Il Messaggero, 4 maggio 2025
Usa, low cost cinese sparito dagli scaffali. E c’è chi noleggia galline per le uova
Da mesi giornalisti americani e influencer sui social media stanno usando lo stesso espediente retorico in migliaia di video: intervistano un elettore di Trump e gli chiedono chi pagherà per le tariffe. La risposta? Loro, i cinesi, le aziende. Il format si conclude quasi sempre con il giornalista che spiega che, in realtà, il costo dei dazi sarà pagato soprattutto dai consumatori americani. Donald Trump continua a promettere una nuova età dell’oro e a chiedere pazienza in questo «periodo di transizione», ma adesso i consumatori americani iniziano a sentire il peso delle tariffe e per questo stanno iniziando a cambiare abitudini, sia per l’aumento dei costi che per i timori di una recessione.
Per esempio Temu, l’e-commerce cinese di prodotti low-cost, ha bloccato le sue spedizioni dalla Cina agli Stati Uniti, ciò è avvenuto dopo che Trump ha deciso di annullare il «de minimis», una legge che permetteva di non pagare dazi sui pacchi di un valore minore di 800 dollari. Al contrario Temu spedirà ad aziende partner negli Stati Uniti che poi invieranno i prodotti ai consumatori: il risultato sarà un aumento dei prezzi e con molte probabilità ritardi negli ordini e nelle consegne. Ovviamente le tariffe del 145% imposte sulle importazioni dalla Cina, sulle quali Washington e Pechino avrebbero iniziato a discutere per trovare una soluzione, non colpiscono solo le famiglie e i piccoli imprenditori americani, ma anche le grandi aziende tecnologiche: Meta e Alphabet hanno guadagnato miliardi di dollari grazie alla pubblicità fatta da Temu e Shein, visto che i gruppi low cost cinesi stavano cercando di aumentare la loro presenza in America. Negli ultimi due anni solo Amazon ha speso di più in pubblicità rispetto ai due siti di e-commerce. E adesso le tariffe hanno portato a un cambiamento della strategia e a un ridimensionamento del budget pubblicitario di Temu e Shein.
LA SPESA
La crisi sta iniziando però a colpire anche i consumi interni, che rappresentano la forza dell’economia americana. Nel corso della crisi delle uova, causata dall’influenza aviaria e da un po’ di speculazione, chi possedeva un piccolo giardino ha noleggiato una gallina per evitare la crescita dei costi e spesso la difficoltà nel trovare le uova al supermercato. Più di recente si è iniziato a osservare un calo dei pasti e degli ordini nei fast food. Questa settimana McDonald’s ha pubblicato trimestrali poco convincenti, spingendo diversi analisti a parlare di «McRecession», un indicatore che segnalerebbe una diminuzione della spesa da parte dei consumatori che hanno meno denaro da spendere e temono che in futuro ci sarà un rallentamento dell’economia. Nel primo trimestre del 2024 infatti le vendite sono scese del 3,6%, un dato che non si vedeva dalla pandemia.

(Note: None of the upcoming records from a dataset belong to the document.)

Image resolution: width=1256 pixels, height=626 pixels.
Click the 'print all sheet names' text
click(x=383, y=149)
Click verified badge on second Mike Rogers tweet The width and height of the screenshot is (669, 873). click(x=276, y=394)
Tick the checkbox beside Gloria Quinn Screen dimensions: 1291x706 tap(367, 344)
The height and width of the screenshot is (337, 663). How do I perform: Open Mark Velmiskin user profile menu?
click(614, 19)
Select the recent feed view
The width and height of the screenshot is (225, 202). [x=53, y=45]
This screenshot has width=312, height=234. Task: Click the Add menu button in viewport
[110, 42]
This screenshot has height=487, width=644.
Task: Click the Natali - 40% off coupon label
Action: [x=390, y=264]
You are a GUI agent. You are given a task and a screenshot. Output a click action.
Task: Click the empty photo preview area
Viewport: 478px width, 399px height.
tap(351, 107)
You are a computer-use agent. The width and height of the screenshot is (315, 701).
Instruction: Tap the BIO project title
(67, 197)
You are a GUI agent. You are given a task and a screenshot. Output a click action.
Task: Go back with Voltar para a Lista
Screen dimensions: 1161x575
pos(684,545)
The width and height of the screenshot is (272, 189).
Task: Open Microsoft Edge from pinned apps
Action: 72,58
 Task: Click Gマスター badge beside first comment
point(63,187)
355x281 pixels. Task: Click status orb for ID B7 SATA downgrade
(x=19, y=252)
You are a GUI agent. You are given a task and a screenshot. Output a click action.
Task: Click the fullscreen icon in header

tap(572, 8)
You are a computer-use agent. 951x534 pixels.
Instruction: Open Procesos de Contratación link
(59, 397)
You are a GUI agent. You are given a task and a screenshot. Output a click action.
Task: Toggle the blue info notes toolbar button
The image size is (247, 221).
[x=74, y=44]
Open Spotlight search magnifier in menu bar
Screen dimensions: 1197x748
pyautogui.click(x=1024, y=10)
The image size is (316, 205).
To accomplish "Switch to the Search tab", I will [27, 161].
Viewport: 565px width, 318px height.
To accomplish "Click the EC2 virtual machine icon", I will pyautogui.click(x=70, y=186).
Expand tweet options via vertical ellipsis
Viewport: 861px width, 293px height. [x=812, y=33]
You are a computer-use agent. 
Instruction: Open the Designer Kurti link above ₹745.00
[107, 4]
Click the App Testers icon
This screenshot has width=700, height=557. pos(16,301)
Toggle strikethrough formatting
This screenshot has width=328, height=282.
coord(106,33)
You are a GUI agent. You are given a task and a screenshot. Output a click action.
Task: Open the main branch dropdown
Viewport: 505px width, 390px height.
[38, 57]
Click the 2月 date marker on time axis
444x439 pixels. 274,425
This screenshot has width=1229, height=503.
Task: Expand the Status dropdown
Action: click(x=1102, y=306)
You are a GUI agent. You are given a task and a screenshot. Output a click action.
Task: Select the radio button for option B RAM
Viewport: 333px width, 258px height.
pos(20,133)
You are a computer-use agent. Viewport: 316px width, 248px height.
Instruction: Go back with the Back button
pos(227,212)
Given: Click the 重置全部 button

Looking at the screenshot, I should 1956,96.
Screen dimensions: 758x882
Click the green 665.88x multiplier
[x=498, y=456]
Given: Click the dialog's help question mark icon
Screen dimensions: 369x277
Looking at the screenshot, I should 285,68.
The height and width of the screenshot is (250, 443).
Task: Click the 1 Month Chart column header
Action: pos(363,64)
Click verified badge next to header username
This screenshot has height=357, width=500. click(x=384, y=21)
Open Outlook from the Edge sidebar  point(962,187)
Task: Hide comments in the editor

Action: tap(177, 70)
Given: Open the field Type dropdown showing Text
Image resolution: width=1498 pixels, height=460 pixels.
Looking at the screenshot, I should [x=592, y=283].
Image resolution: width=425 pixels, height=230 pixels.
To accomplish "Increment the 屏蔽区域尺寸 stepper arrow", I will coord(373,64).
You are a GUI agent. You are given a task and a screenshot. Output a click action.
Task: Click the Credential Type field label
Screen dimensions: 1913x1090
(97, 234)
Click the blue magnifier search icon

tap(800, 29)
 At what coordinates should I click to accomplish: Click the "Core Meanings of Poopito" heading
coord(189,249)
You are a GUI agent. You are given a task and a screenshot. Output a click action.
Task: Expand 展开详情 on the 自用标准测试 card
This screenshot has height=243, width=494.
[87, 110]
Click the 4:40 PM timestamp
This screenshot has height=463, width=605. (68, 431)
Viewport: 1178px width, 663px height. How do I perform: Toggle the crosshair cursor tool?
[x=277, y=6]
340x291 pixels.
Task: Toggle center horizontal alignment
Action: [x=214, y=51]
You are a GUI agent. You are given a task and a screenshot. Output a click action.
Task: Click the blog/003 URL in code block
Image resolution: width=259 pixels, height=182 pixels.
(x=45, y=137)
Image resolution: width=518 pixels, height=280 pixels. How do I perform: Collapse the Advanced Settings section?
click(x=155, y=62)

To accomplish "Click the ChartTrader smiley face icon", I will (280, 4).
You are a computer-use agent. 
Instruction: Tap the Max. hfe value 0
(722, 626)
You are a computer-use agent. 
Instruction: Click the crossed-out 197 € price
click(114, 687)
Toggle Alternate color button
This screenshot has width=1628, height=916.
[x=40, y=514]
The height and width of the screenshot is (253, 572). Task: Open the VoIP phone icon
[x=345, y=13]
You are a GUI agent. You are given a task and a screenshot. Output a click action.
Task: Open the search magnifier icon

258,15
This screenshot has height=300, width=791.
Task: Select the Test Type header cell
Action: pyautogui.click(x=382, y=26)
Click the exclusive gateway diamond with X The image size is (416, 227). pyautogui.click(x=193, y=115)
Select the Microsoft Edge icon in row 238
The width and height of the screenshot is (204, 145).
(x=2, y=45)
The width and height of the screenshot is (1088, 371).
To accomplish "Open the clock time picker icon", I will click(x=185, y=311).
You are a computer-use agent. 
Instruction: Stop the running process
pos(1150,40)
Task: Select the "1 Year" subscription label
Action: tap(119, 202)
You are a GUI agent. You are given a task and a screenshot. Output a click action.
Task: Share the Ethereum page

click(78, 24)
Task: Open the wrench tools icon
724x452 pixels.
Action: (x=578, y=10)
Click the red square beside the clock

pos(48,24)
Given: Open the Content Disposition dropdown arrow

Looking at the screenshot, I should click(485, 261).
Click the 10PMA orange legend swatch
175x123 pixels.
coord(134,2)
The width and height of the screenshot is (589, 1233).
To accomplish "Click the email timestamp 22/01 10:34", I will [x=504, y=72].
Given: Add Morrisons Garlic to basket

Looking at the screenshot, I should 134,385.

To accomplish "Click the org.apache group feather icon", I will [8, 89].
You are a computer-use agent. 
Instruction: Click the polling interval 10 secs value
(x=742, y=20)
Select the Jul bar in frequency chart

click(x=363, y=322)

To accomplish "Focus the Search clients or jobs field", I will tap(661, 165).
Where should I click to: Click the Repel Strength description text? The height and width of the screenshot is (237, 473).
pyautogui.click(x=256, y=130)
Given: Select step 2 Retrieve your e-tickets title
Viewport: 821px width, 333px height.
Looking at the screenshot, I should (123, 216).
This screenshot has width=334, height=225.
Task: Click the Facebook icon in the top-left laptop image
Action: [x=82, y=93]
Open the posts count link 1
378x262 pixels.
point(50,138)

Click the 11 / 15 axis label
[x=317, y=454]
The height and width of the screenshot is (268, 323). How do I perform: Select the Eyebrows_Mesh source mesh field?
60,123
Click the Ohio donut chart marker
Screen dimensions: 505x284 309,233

Ma non è solo un problema di McDonald’s: secondo Placer.ai, un servizio che analizza le spese negli Stati Uniti, il settore della ristorazione statunitense ha avuto un calo dell’1,4% nel primo trimestre con il segmento dei fast food tra i più colpiti. Non solo meno hamburger e patatine, ma anche i fast food di cibo messicano come Chipotle hanno segnalato un calo nelle vendite. Anche nei consumi a casa ci potrebbero essere profondi cambiamenti: Walmart sostiene che non alzerà i prezzi e che non segnalerà i costi delle tariffe, ma non appena finiranno le scorte i supermercati vivranno prima un periodo di assenza di prodotti e poi un aumento dei prezzi. Gli esperti sostengono che gli alimentari saranno colpiti minimamente, mentre i vestiti, i prodotti per la casa, gli utensili usa e getta, prodotti per la scuola, i mobili e i giocattoli potrebbero registrare aumenti.
La settimana scorsa Walmart, Home Depot e Target hanno incontrato Trump per spiegargli quanto la questione diventerà difficile se non fermerà la sua guerra commerciale. E in molti sperano che i numeri e le proiezioni facciano cambiare idea al presidente, che per ora però sembra convinto che il progetto di Peter Navarro sia ancora la battaglia giusta per il futuro degli Stati Uniti, nonostante ormai ci siano tutti gli elementi per pensare il contrario.